Early Greek Philosophy
Jonathon Barnes
2001
Like Parmendies and Zeno, Melissus was in the Eleatic school.
Melissus was from Samos and at one point defeated Pericles and the Athenians in a sea battle. But, he is better known as a follower of Parmenides. Melissus' known book is actually a prose version of Parmenides' strange poetic work 'The Way of Truth'
Like Parmenides, he insists that whatever exist has always existed because it cannot have come from nothing (nothing can't exist) and it couldn't have come from something else (otherwise it would have always been that something in the first place).
He also agrees with Parmenides that nothing can be destroyed.
He also agrees that it it is limitless. Since it is limitless there can be nothing else. This is the justification for monism.
Since it is uncreated, indestructible and limitless making everything one, there is no change. You can't change anything into something else if there is only one limitless thing.
He also denies the possibility of motion. He does this by reasoning since everything is one, it cannot condense or become rarefied as earlier philosophers said because if it did condense or become rarefied it would be at the same time denser than itself, which is impossible. So since it cannot change it is full. If it is full then there is no chance for anything to move within itself.
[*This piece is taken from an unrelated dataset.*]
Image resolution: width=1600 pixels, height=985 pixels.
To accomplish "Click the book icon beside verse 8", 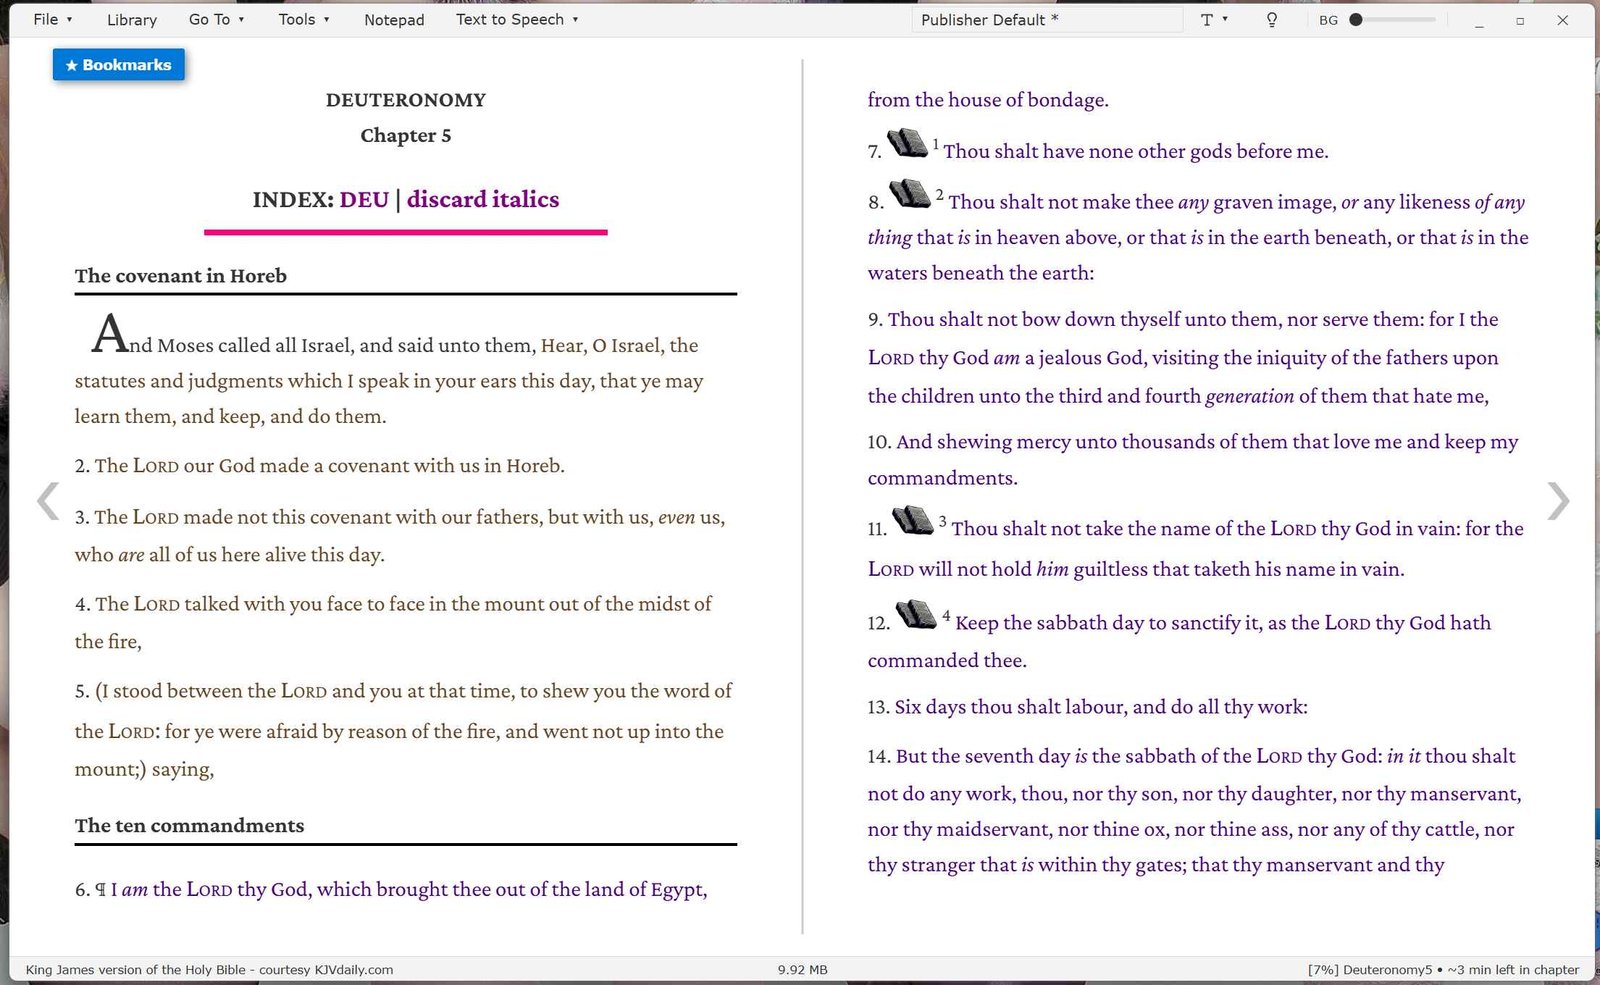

"For what does not exist wholly cannot exist always" (Barnes, 94). Nothing can come into being. It exists or it does not.
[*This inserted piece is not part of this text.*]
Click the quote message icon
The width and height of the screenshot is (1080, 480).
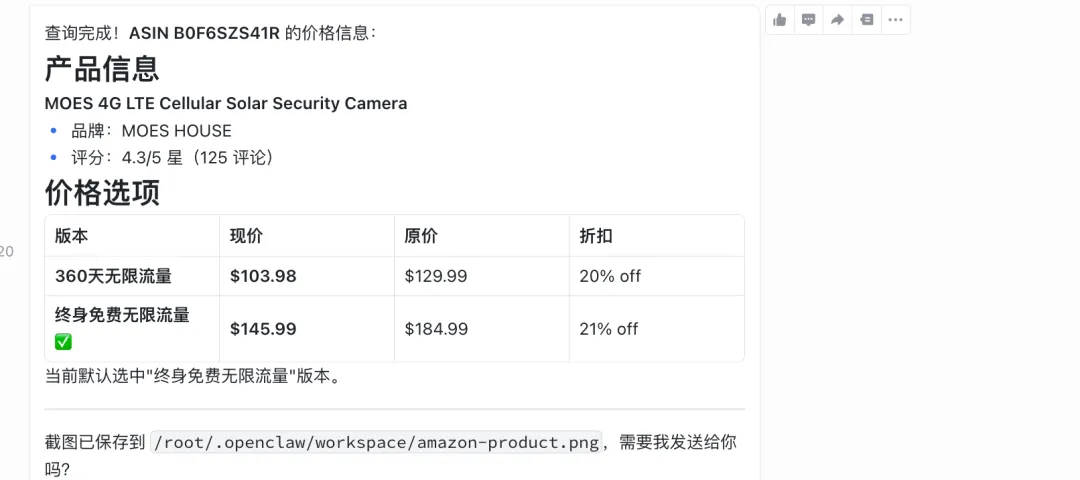click(x=866, y=20)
He has an interesting thought on how the limitless thing cannot suffer pain: "Nor does it suffer pain. For if it is in pain it will not wholly exist; for a thing in pain cannot exist always, nor does it have equal power with what is healthy. Nor will it be similar if it suffers pain; for it will suffer pain by the loss or the addition of something, and it will no longer be similar. Nor could what is healthy suffer pain; for the health which existed would perish and what did not exist would come into being. With regard to suffering anguish, the same argument holds as for being in pain" (Barnes, 96). That's an interesting thought if Melissus equates the limitless with god in a pantheistic way.
The physical world for Melissus was 'the way of opinion', not in 'the way of truth'. The physical world isn't the true reality.
For both Parmenides and Melissus the physical objects of the world only seem to exist but have no true existence.